El presidente autoritario de Bielorrusia, Aleksander Lukashenko, se aseguró un nuevo mandato en unas elecciones ampliamente criticadas por la comunidad internacional, en la que supuestamente obtuvo cerca del 87 por ciento de los votos.
Con más de tres décadas en el poder, Lukashenko ha consolidado un régimen que prioriza el control sobre la disidencia y la perpetuación de su autoridad. Esta reelección ha sido marcada por acusaciones de fraude, represión y un claro desprecio por las demandas democráticas de su pueblo, como viene sucediendo hace muchos años.
En los meses previos a las elecciones, el gobierno de Lukashenko intensificó su campaña de represión contra la oposición. Los líderes opositores fueron detenidos, los medios independientes fueron silenciados, y las protestas fueron brutalmente reprimidas. Las redes sociales y las plataformas de comunicación alternativas fueron bloqueadas o vigiladas estrechamente.

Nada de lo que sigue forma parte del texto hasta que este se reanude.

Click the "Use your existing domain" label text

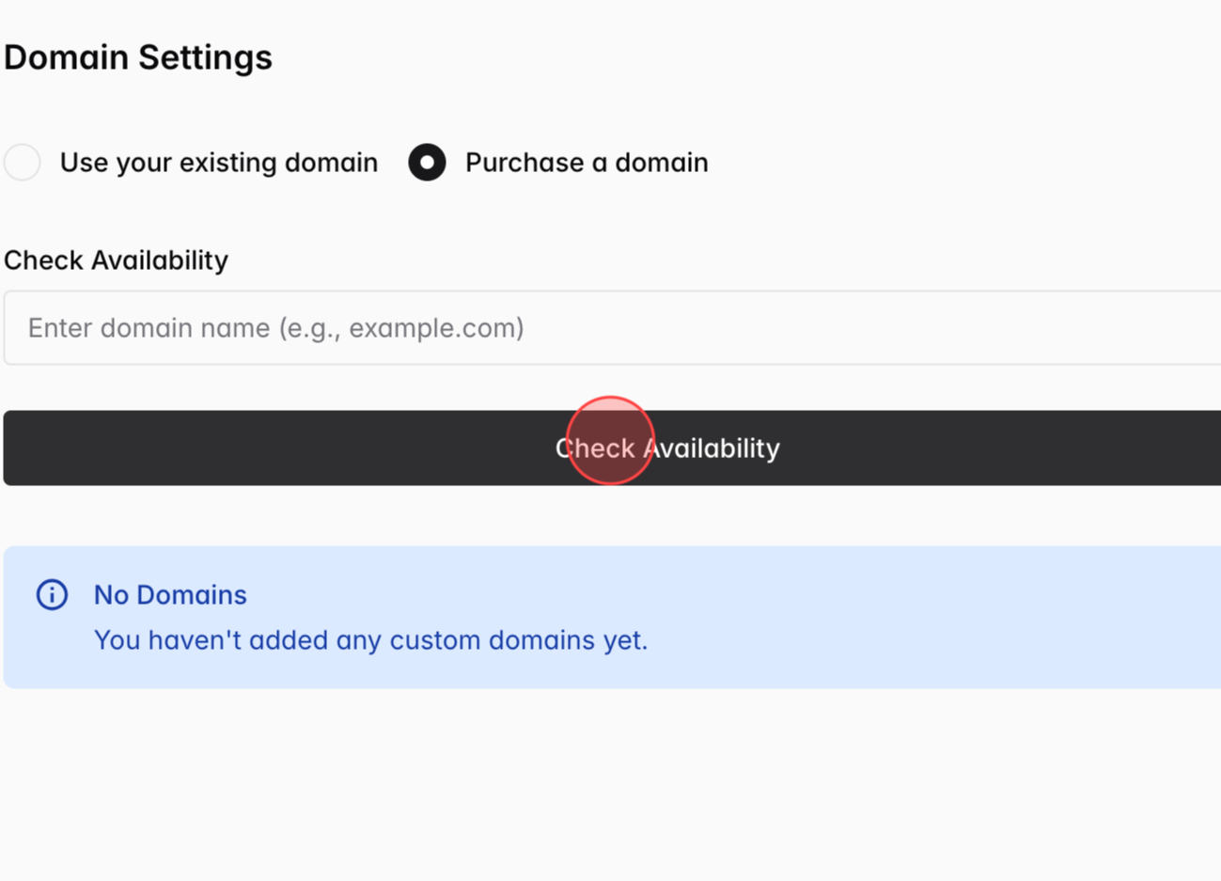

Los observadores internacionales, en su mayoría excluidos o limitados en su acceso, denunciaron irregularidades generalizadas: urnas selladas de manera sospechosa, votantes intimidados y resultados que no coincidían con los conteos paralelos realizados por organizaciones independientes.
A pesar de la represión, la oposición y la sociedad civil bielorrusa no se han quedado calladas. Sviatlana Tsikhanouskaya, la líder opositora en el exilio, calificó las elecciones como una "farsa" y llamó a la comunidad internacional a no reconocer los resultados. En las calles de Minsk y otras ciudades, pequeños grupos de manifestantes intentaron expresar su descontento, pero fueron rápidamente dispersados por las fuerzas de seguridad. Las imágenes de detenciones arbitrarias y violencia policial han vuelto a circular en las redes sociales, recordando las protestas masivas de 2020.

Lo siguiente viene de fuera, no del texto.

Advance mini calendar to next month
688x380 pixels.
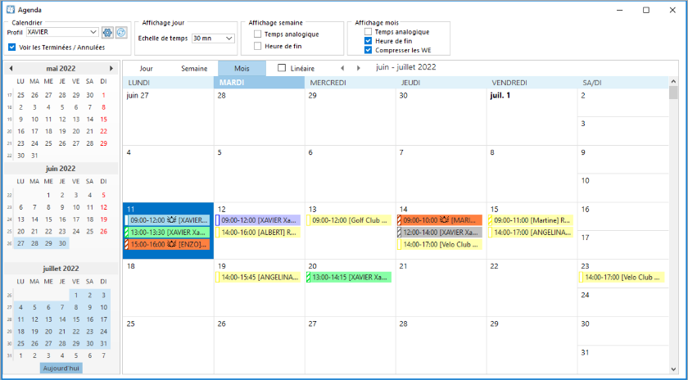(x=111, y=69)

La comunidad internacional ha respondido con condenas y sanciones. La Unión Europea y Estados Unidos han calificado las elecciones como "ilegítimas" y han prometido nuevas medidas contra el régimen de Lukashenko.

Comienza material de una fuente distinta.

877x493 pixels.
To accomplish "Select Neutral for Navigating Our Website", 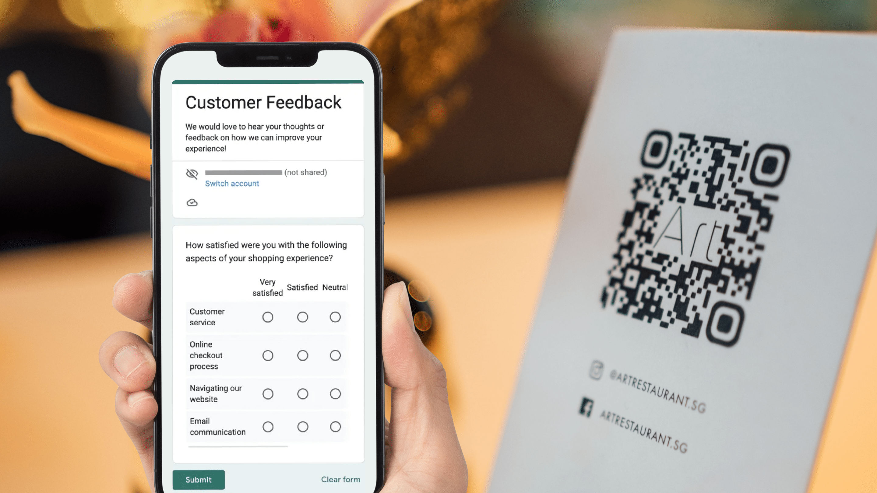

Lukashenko cuenta con el respaldo incondicional de Rusia, su principal aliado. Moscú no solo proporciona apoyo económico y militar, sino que ve en Bielorrusia un peón estratégico frente a Occidente. En un contexto de tensiones crecientes en Europa del Este, la estabilidad del régimen bielorruso es crucial para los intereses del Kremlin. Este apoyo refuerza la posición de Lukashenko y dificulta cualquier intervención externa significativa.
La comunidad internacional, aunque crítica, ha mostrado una respuesta tibia frente a los abusos del régimen. Las sanciones económicas impuestas por la Unión Europea y Estados Unidos han tenido un impacto limitado, y los intentos de mediación han sido rechazados por Minsk. La falta de una estrategia unificada y contundente permite que el autoritarismo de Lukashenko se perpetúe sin consecuencias significativas.
Los únicos que ya han felicitado a Lukashenko son quienes, como él, integran el "club de los dictadores"; gobiernan hace décadas y también han sido reelectos hace poco con porcentajes altísimos ridículos: el presidente de Rusia, Vladimir Putín; de Kazajistán, Kasym-Jomart Tokayev; de Uzbekistán Shavkat Mirziyoev; de Tayikistán Emomali Rakhmon; y de Azerbaiyán Ilham Aliyev.